Improved synaptic performances with tungsten-doped indium-tin-oxide alloy electrode for tantalum oxide-based resistive random-access memory devices

Abstract

A reliable oxide-based tungsten-doped indium-tin-oxide/tantalum oxide/titanium nitride (W-ITO/TaOx/TiN) memristor with controllable memory states and synaptic properties for neuromorphic computing is proposed herein. Cross-sectional electron energy-dispersive spectroscopy and X-ray photoelectron spectroscopy confirmed alloy W-ITO electrode formation above the TaOx switching layer. Low operation voltage (SET voltage = + 1.2 V and RESET voltage - 1.5 V) with an ON/OFF ratio of > 10 was achieved owing to improved movement of oxygen ions and oxygen vacancies. Resistive-switching cycle-to-cycle variability was improved with a W-doped ITO electrode serving as the oxygen reservoir layer.

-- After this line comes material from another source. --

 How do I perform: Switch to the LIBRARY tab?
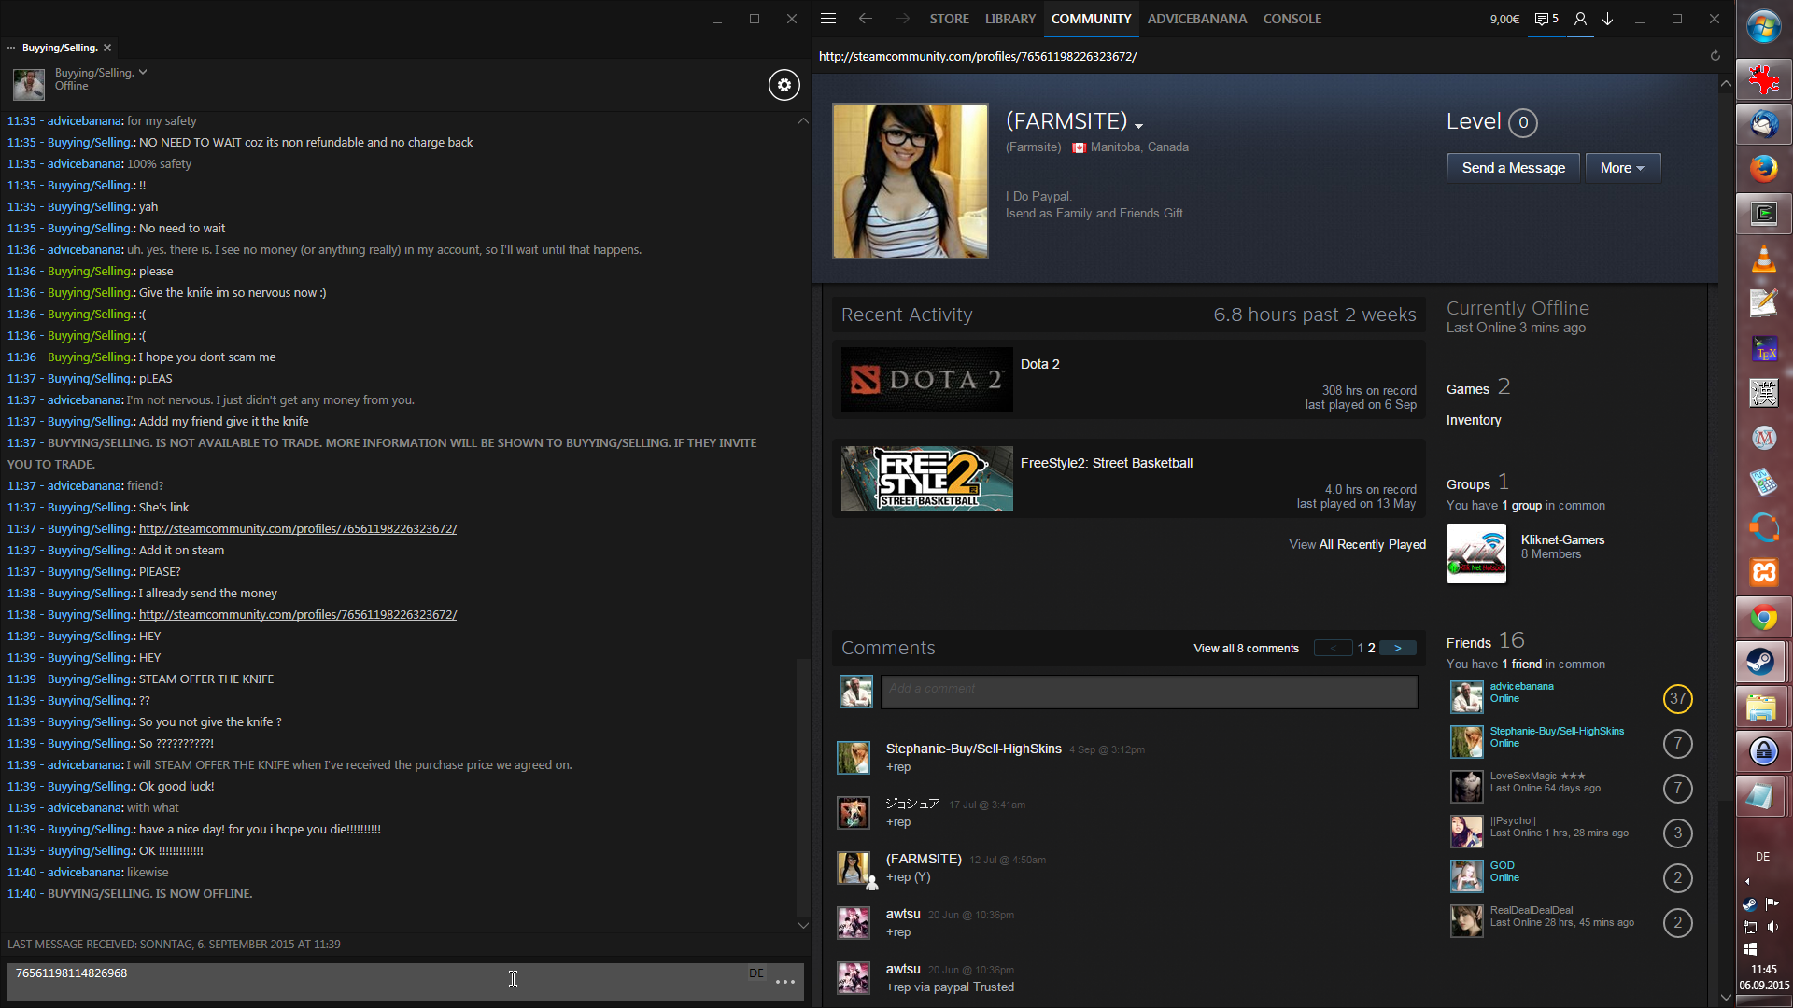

A gradual step-wise resistance transition during the SET and RESET processes was observed depending on the applied DC step voltages. The conductivity of the synaptic device was successfully controlled by the pulse rise time with a fixed pulse amplitude. Essential synaptic characteristics, namely, spike rate-dependent plasticity, paired-pulse facilitation, and gradual potentiation-depression were implemented in W-ITO/TaOx/TiN memristor. Emulation of synaptic function using the W-doped ITO electrode at the interface and a TaOx-based memristor confirmed the potential for implementation as an artificial synapse.